The film fulfills its role of photocopying what we have already seen in better films, but this writing is not about comparison, rather I would like to rescue the things that are actually positive and competent in this film. For starters, it has an emotional energy that is syrupy and direct, replete with deception and narrative tricks to envelop you in its basic sentimentality, from there you can see why the film works. Yes, it’s true that every manipulative sentimental action ends up being very obvious and very sophomoric in the writing, but it feels tremendously light, usually when exposing big, shoddy sentimentality it ends up falling heavy and soporific, here the emotions are expressed artificially but smoothly, with mellifluous charm. And that invasive atmosphere is certainly just that, intrusive yet magnetic, and it’s impossible to resist such treacly entertaining silliness.

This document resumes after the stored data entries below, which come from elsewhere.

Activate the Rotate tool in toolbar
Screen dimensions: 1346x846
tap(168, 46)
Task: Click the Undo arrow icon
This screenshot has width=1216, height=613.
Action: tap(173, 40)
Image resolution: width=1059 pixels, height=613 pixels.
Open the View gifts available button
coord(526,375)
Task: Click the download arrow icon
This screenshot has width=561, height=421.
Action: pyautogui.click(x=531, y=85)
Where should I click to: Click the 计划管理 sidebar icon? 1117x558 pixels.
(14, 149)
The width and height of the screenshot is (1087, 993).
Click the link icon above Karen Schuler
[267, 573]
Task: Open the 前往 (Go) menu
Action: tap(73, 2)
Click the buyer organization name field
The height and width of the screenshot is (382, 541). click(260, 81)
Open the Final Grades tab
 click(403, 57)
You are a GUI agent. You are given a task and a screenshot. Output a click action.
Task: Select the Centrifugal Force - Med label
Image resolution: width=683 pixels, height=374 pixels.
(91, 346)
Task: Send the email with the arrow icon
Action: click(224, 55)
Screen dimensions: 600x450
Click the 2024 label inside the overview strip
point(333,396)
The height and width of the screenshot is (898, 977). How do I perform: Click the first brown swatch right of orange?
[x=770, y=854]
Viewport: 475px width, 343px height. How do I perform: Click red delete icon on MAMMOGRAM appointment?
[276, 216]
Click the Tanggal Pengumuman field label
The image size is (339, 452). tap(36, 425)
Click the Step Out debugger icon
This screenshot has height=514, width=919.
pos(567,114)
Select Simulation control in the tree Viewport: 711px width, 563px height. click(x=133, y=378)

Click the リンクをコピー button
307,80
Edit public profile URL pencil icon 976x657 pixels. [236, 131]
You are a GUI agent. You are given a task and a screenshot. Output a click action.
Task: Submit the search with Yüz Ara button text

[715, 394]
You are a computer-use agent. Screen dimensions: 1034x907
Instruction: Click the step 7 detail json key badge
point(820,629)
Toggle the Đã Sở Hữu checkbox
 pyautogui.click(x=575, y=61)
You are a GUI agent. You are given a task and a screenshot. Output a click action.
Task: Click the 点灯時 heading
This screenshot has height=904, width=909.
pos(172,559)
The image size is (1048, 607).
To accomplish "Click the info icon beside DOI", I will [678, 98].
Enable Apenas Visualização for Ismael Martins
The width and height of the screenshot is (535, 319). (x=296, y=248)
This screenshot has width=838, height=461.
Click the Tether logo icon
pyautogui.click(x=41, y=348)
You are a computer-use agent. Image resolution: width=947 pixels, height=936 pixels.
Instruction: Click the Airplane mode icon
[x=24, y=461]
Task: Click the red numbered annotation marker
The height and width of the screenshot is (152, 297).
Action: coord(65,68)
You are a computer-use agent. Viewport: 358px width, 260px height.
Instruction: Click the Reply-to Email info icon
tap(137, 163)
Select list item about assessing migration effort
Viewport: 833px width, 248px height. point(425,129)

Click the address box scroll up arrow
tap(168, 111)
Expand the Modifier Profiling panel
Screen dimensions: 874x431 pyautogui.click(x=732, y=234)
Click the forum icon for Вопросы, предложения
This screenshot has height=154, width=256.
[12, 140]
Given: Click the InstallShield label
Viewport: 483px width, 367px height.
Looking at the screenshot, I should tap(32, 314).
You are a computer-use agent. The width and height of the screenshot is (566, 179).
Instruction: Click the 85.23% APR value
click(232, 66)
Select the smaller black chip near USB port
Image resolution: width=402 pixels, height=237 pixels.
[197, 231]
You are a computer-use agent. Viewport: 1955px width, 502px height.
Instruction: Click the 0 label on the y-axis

The narrative uses the labyrinthine formula of time travel narration, occasionally it works, especially when it doesn’t take it seriously and simply gets carried away by its incoherencies, however there are extensive sequences where appallingly bad dialogue tries to explain the rules of physics, in a rather delirious and moronic way. The narrative structure is just as nonsensical and sloppy, but of course director Shawn Levy has a few tricks up his sleeve to maintain that accelerated continuity; every time the film loses control, the functional mechanism that steps in to save the flawed is action or gooey sequences. This production likes to disable your brain and gawk at hyper-realistic CGI textures that visually vitalize the dull visuals into something adrenaline-filled, aesthetically akin to a video game. Newcomer Walker Scobell plays the kid, who gives a performance somewhere between disastrously bad to incredibly interesting. I sincerely believe that better dialogue would have helped him a lot.
At times it seems that a kind of tribute is being made to the narratives of science fiction films that popular culture already knows, that chaotic way of paying tribute to other films is not functional nor was it ideal in fact, but even so, the constancy that this production has to ornament the entire film as something uncomplicated and harmless, is what ends up convincing me that many things were done well, so many things well that I ended up overlooking many of the intense flaws it contains.
The Adam Project is yet another enjoyable family movie, a brisk and forgettable entertainment, but still a satisfying film of light-hearted cinema.